Card Tecnology: Visa Eases Referrals, ATM Balance Queries

Visa International said it has made technological enhancements to its card authorization and automated teller machine systems.

In the transaction authorization area, Visa said it is automating the borderline calls known as referrals. And in its Plus ATM network, Visa said it is capable of delivering of cardholder balance information to machines anywhere in the world.

The upgrades were announced two weeks ago at the card association's annual board meetings in Milan.

The authorization enhancement, called the International Automated Referral Service, is scheduled to be in place by October, said Sonia Vicente, executive vice president of delivery systems for Visa's Latin America region.

Visa said it will be the first to automate the referral process worldwide. Except in the United States, referrals are handled manually, which depresses bank card sales.

Referrals occur when an authorization inquiry results in neither an approval nor a rejection. Merchants are told to call their authorization center to obtain the information or clarifications necessary to complete the payment.

Because the process is cumbersome, retail sales people often treat the "call" message as a rejection, ask for another card, or decline to make the sale - even though nine out of 10 referral calls result in approvals.

Visa estimated that ignored referrals cause $3 billion of lost sales annually. The San Francisco-based association reported more than $600 billion in card payments last year.
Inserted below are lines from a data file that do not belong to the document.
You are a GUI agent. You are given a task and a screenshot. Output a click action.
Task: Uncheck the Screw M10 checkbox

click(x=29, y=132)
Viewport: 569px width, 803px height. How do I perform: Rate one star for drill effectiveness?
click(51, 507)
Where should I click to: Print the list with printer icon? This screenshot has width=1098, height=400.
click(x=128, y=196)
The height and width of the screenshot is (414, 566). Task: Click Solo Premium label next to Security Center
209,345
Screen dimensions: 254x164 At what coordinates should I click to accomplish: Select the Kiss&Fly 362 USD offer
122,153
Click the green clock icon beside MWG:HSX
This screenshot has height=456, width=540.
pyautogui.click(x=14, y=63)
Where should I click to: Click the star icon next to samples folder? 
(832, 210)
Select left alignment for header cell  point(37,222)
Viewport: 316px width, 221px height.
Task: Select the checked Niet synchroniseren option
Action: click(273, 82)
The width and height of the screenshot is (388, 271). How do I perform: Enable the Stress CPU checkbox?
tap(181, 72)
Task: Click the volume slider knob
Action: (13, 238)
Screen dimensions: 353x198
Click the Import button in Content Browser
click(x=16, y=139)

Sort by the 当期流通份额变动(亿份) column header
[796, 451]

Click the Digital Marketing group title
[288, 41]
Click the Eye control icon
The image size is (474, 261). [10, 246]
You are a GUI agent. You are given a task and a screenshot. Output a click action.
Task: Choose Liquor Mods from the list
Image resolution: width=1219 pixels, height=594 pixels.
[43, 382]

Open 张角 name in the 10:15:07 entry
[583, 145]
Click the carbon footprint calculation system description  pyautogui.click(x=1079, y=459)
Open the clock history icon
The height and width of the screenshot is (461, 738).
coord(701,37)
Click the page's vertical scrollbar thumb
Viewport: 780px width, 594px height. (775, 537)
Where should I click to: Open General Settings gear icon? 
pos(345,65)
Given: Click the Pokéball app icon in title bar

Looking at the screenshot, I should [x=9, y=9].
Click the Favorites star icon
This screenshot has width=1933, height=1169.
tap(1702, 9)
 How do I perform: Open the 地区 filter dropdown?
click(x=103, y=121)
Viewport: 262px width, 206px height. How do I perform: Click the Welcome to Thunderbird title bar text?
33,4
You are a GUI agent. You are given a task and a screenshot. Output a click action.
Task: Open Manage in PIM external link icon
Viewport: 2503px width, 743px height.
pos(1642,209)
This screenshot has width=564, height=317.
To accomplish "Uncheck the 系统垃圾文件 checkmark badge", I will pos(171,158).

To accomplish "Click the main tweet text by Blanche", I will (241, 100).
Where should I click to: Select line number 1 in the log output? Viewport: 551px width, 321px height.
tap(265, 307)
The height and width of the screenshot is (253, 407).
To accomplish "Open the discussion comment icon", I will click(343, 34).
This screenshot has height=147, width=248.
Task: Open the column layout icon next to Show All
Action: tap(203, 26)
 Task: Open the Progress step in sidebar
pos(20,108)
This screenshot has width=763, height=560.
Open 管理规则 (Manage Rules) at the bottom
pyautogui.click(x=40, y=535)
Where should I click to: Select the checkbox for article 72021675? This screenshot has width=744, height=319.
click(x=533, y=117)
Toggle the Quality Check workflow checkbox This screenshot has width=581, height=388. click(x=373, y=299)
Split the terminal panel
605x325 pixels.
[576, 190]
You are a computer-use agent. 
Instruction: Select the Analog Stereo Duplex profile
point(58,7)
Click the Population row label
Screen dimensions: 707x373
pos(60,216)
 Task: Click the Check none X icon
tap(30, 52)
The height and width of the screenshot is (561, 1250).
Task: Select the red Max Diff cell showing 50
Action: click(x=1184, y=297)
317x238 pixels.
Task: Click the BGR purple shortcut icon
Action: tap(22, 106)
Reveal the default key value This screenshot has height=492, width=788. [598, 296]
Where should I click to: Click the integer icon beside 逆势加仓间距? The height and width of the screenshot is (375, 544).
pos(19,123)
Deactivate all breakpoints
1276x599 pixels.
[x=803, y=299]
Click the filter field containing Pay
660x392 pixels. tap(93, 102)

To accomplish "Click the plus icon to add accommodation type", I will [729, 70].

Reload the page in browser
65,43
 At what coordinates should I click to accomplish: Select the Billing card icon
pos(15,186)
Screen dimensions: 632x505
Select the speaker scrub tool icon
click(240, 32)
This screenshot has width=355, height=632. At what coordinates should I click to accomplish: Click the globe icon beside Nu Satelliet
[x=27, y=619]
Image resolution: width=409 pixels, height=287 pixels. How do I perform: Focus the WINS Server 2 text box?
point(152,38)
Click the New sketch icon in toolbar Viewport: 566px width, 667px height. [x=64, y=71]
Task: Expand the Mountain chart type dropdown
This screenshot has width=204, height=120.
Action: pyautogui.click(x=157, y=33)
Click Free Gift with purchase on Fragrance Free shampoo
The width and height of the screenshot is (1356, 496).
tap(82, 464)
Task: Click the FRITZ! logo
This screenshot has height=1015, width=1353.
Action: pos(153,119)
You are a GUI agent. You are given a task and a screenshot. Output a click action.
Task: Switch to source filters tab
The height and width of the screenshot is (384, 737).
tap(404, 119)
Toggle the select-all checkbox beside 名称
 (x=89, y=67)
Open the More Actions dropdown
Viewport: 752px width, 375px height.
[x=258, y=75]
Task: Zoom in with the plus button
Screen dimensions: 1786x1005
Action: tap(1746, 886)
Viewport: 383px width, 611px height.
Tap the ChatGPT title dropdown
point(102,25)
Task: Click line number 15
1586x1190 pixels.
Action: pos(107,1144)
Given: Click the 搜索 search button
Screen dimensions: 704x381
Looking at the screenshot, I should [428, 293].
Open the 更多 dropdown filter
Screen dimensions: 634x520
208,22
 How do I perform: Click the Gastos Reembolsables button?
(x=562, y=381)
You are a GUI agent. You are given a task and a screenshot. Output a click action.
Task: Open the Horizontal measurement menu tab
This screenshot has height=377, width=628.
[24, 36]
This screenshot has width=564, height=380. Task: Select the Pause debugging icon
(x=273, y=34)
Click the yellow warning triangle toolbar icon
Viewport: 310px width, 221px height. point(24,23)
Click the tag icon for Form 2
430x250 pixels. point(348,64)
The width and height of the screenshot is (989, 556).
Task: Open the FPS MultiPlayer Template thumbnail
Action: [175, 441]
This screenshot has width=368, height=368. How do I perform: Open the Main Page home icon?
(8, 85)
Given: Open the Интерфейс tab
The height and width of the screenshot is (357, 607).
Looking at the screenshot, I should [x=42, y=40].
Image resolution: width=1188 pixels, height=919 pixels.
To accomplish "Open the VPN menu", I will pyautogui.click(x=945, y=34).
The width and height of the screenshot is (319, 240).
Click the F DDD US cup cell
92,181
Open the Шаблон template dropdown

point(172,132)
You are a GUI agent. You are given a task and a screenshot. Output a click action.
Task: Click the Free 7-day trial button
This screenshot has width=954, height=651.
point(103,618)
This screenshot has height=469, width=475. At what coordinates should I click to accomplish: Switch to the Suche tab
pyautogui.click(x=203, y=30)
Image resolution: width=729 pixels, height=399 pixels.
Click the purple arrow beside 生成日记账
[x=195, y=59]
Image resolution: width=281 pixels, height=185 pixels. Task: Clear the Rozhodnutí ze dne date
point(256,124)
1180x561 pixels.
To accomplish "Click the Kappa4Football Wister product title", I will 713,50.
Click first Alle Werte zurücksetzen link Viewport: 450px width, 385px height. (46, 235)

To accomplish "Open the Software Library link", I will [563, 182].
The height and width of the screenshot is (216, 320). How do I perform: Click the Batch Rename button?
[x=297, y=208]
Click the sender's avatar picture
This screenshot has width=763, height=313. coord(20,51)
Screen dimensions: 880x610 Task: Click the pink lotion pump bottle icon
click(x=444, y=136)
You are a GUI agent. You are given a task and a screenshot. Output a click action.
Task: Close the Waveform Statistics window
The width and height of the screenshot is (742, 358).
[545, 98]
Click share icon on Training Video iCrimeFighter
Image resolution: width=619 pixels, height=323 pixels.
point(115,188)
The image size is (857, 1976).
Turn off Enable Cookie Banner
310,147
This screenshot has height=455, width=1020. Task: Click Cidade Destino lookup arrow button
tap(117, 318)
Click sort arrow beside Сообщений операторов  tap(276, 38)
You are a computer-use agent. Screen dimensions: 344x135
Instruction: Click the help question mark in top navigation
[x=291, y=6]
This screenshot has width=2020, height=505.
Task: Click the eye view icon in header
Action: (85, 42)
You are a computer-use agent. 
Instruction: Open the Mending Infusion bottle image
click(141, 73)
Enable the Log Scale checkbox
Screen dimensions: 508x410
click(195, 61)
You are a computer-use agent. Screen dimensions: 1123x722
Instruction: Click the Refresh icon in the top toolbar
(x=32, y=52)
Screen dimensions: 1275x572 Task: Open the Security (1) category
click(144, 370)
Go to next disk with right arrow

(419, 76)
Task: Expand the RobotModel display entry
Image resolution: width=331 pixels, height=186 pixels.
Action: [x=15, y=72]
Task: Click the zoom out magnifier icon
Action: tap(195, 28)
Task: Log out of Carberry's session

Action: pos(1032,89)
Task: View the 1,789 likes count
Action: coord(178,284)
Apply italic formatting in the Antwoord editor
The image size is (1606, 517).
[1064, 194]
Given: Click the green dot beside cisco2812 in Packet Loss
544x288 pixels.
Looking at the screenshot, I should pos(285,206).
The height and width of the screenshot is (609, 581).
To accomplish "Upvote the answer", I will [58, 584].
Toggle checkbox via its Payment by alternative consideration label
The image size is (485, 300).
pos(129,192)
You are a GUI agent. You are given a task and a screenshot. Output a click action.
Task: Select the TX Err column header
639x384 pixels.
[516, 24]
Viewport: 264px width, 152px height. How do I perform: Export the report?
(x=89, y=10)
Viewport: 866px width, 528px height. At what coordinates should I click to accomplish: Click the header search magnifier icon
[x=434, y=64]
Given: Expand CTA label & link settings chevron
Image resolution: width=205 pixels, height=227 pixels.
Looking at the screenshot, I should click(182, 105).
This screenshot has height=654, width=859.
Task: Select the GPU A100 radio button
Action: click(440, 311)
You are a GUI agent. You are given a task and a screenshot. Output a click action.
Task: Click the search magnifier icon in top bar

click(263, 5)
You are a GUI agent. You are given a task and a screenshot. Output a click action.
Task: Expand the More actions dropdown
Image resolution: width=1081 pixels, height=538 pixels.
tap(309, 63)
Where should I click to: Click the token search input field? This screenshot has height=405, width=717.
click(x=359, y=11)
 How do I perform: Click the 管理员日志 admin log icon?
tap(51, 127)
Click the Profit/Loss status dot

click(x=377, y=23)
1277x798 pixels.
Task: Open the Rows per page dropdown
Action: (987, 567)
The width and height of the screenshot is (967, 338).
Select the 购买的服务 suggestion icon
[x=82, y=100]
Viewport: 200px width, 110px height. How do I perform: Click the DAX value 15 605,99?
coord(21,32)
The automated referral system, combining a toll-free telephone call with Visa's global telecommunications network, provides an efficient, low-cost way for merchants and their banks to make contact with the cardholder's bank and resolve any problems.

When there is a referral, "the merchant bank will be instructed by an automated voice response unit to key in the cardholder account number," Ms. Vicente told a press briefing. "The information will be routed automatically to the card-issuing bank."

If the issuer is not available, Visa's VisaNet operation stands in, authorizing the transaction up to a previously defined limit. The service is available in all major languages and through any means of input, including the rotary dial telephones and telexes that are prevalent in parts of the world.

Visa said that in a recent pilot, the average waiting times on international referrals fell to about five minutes from five hours.

"IARS will create service-quality advantages that can lead to a stronger preference for Visa cards," said Laura Gregory, senior vice president, Visa global operations services.

"The service also provides members with a cost-effective fraud prevention toll that reduces unnecessary risk taking," she added.

Separately, the Visa/Plus international ATM network gave card-issuing members the option of giving cardholder credit and deposit balances at ATMs in the local currency.

Currently available in the Telered network in Panama, OCBC in Singapore, and throughout the United States, the service is scheduled to be available through Visa Espana in Spain next month and in Italy, Portugal, and Spain later in the year.

"Our goal is to expand service coverage to span the globe," said Jean Stewart, Visa/Plus vice president. "Balance inquiry has always been a popular service domestically, and now members can offer their cardholders the same convenience wherever they use ATMs."

Plus System, Visa's ATM unit, recently filled a gap in its global coverage by connecting 2,000 ATM locations in France, with 6,000 more expected by yearend. France is the 67th country where Plus cards are accepted; French ATMs have allowed Visa cardholders to withdraw francs since 1985.

The Visa/Plus network has 239,000 locations in 87 countries, slightly more than the most recently reported numbers of competing MasterCard/Cirrus.